### 练习要求
根据下方原文回答:
1. 这篇文章发表在哪个期刊上,是哪一年?
2. 文中证明所提出问题的计算复杂性属于哪类问题?
3. 按文中说法,Checking机制让DCNP算法只在什么时候进行动态更新?

一般间隙及一次性条件的严格模式匹配

柴欣,贾晓菲,武优西,江贺,吴信东. 一般间隙及一次性条件的严格模式匹配. 软件学报,  2015, 26(5):1096−1112.   (PDF) (Source codes)

摘  要:     具有间隙约束的模式匹配是序列模式挖掘的关键问题之一.一次性条件约束是要求序列中每个位置的字符最多只能使用一次,在序列模式挖掘中采用一次性条件约束更加合理.但目前间隙约束多为非负间隙,非负间隙对字符串中每个字符的出现顺序具有严格的约束,一定程度上限定了匹配的灵活性.为此本文提出了一般间隙及一次性条件的严格模式匹配问题,之后理论证明了该问题的计算复杂性为NP-Hard问题,为了对该问题进行有效求解,本文在网树结构上构建了动态更新结点信息的启发式求解算法(Dynamically Changing Node Property, DCNP),该算法动态地更新各个结点的树根路径数、叶子路径数和树根-叶子路径数等,进而每次可以获得一个较优的出现.之后迭代这一过程.为了有效地提高DCNP算法速度,避免动态更新大量的结点信息,我们提出了Checking机制,使得DCNP算法仅在可能产生内部重复出现的时候才进行动态更新.理论分析了DCNP算法的时间复杂度和空间复杂度.大量实验结果验证了DCNP算法的具有良好的求解性能.

收集的数据:
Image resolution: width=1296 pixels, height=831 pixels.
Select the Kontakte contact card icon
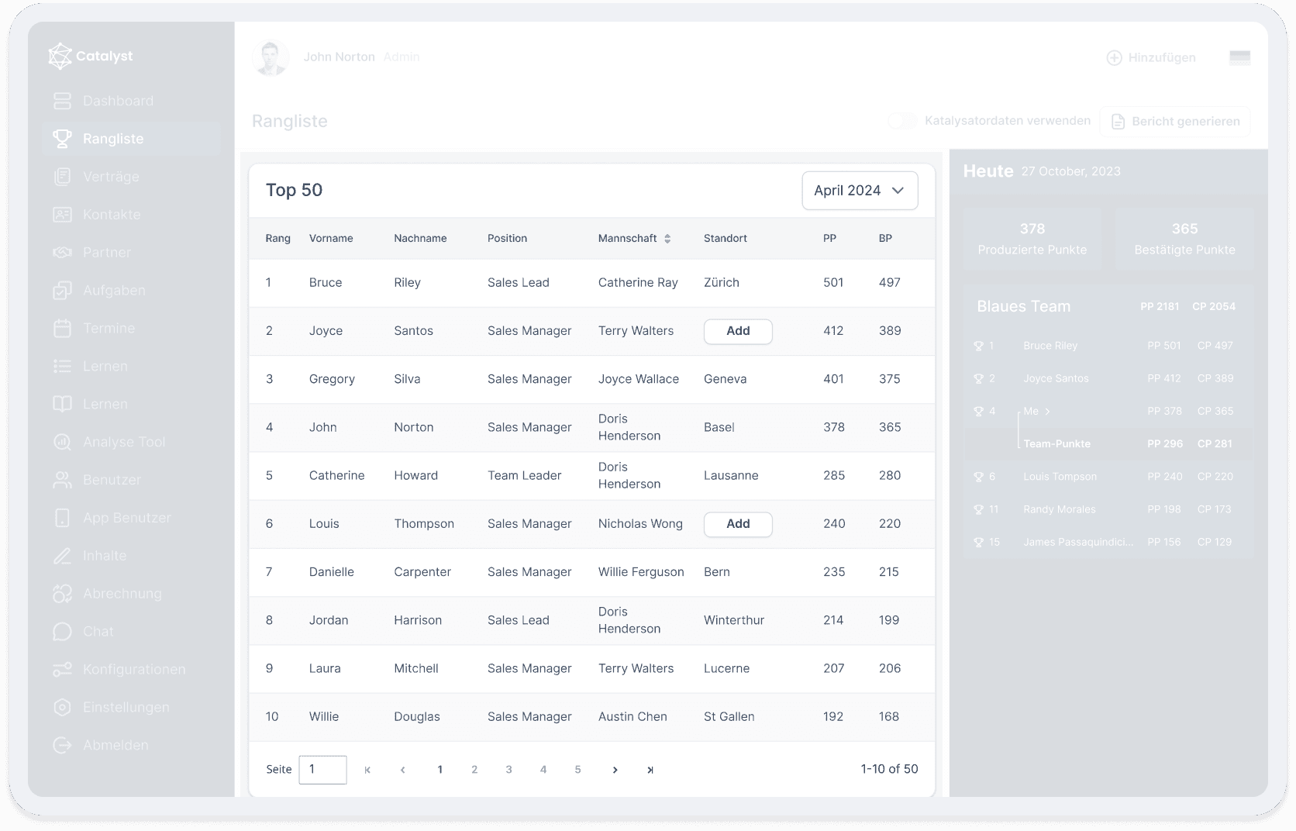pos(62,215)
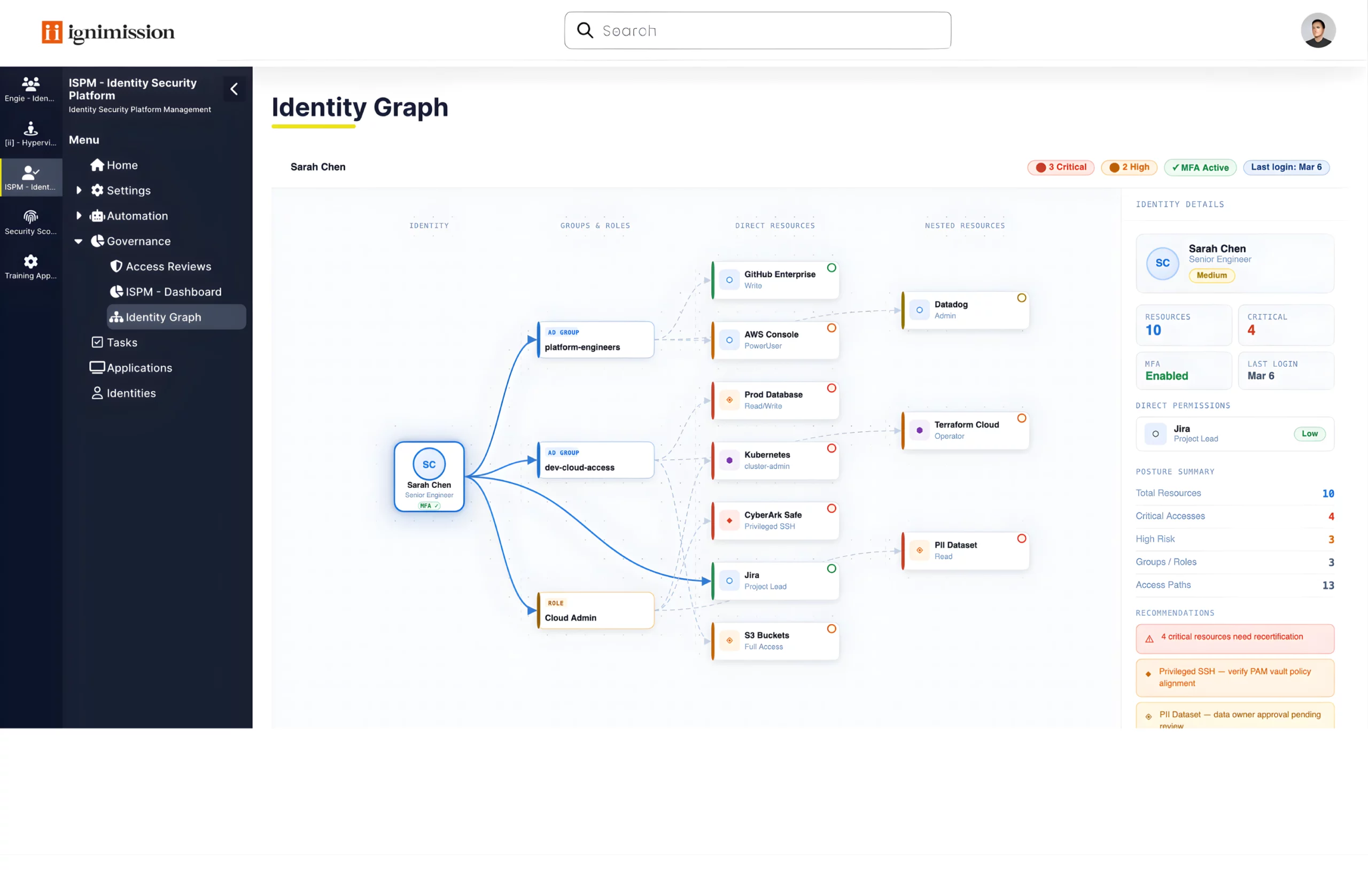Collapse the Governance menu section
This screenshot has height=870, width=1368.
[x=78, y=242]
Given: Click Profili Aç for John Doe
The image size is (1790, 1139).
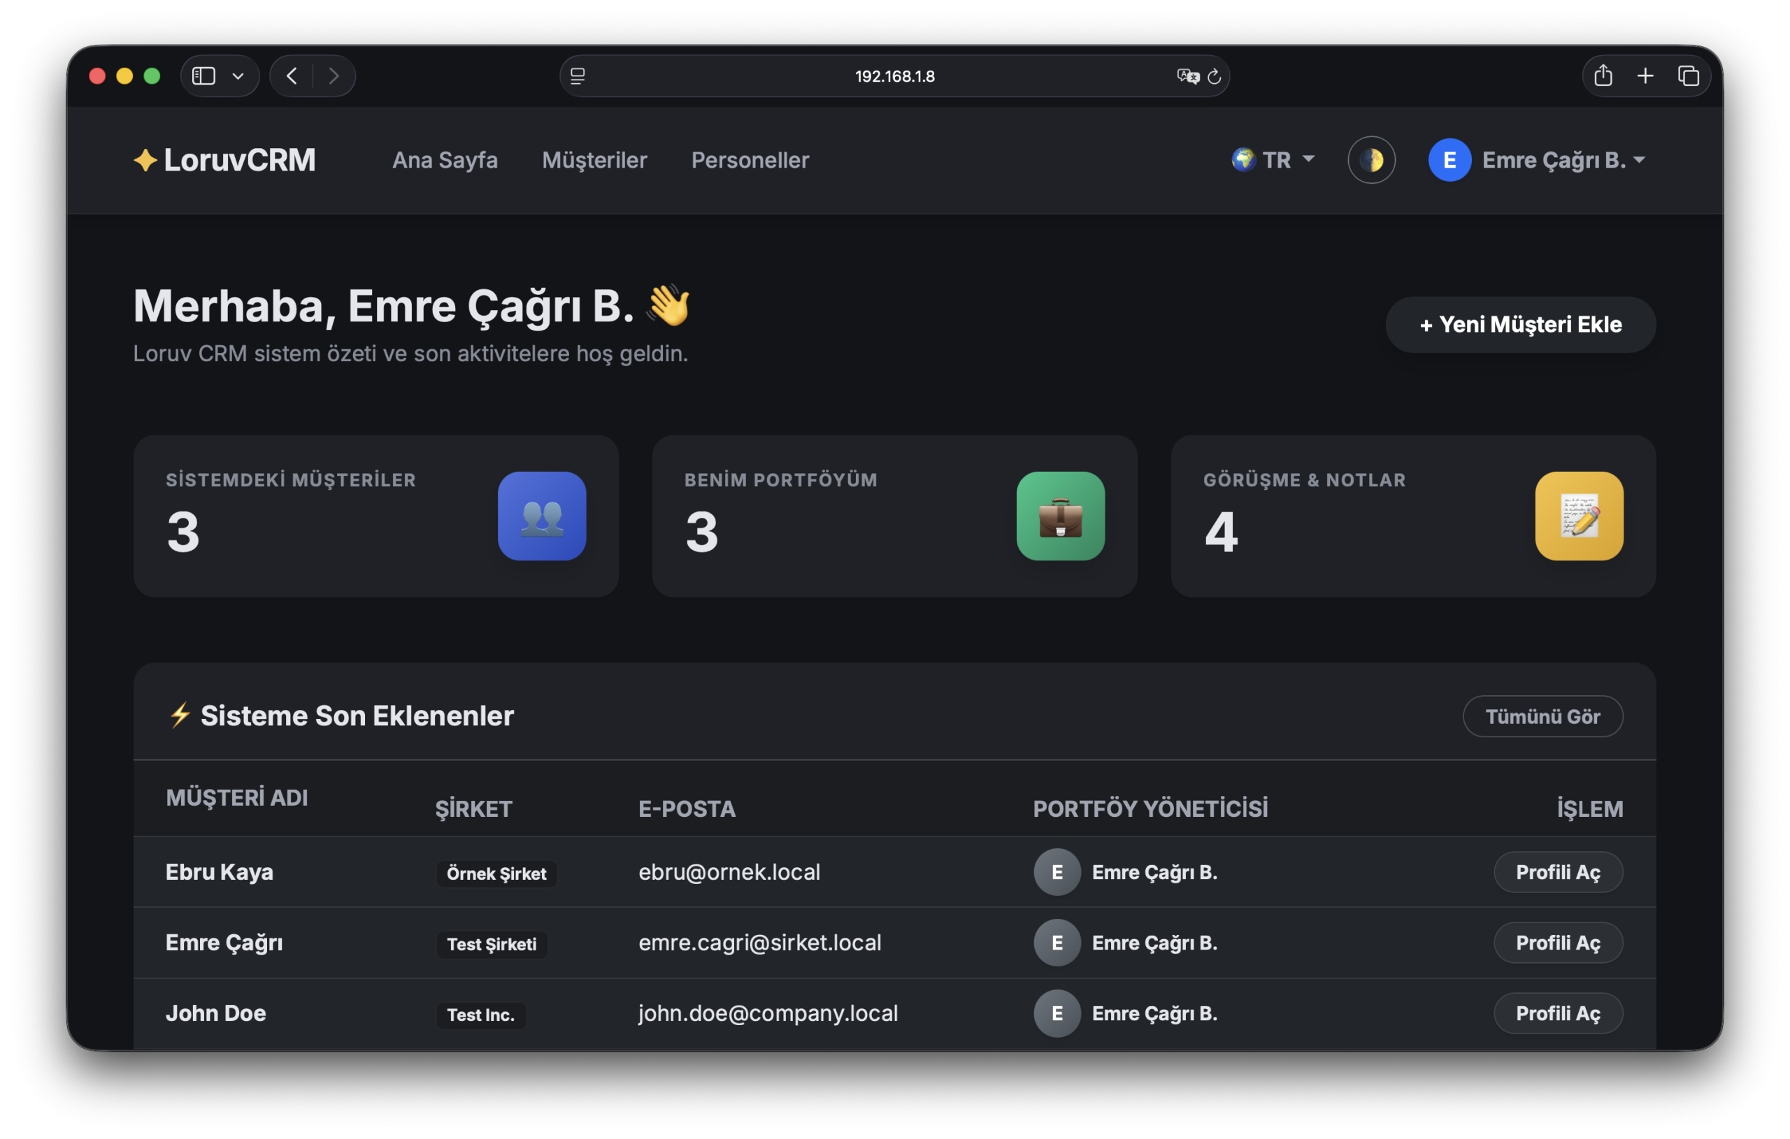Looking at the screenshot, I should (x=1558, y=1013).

--

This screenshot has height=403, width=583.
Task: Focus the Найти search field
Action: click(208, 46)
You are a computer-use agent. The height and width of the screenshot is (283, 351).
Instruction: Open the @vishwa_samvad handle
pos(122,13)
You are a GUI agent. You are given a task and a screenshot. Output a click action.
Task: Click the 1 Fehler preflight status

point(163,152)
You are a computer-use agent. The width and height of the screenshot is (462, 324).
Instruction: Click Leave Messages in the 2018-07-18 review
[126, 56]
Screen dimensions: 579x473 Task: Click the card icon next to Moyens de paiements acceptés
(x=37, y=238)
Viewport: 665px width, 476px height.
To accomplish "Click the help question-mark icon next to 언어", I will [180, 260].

==

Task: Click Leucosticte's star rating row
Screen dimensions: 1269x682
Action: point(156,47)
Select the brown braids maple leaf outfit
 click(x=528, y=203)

### 答案如下
1. 发表在《软件学报》上,时间是2015年。
2. NP-Hard问题。
3. 只在可能产生内部重复出现的时候。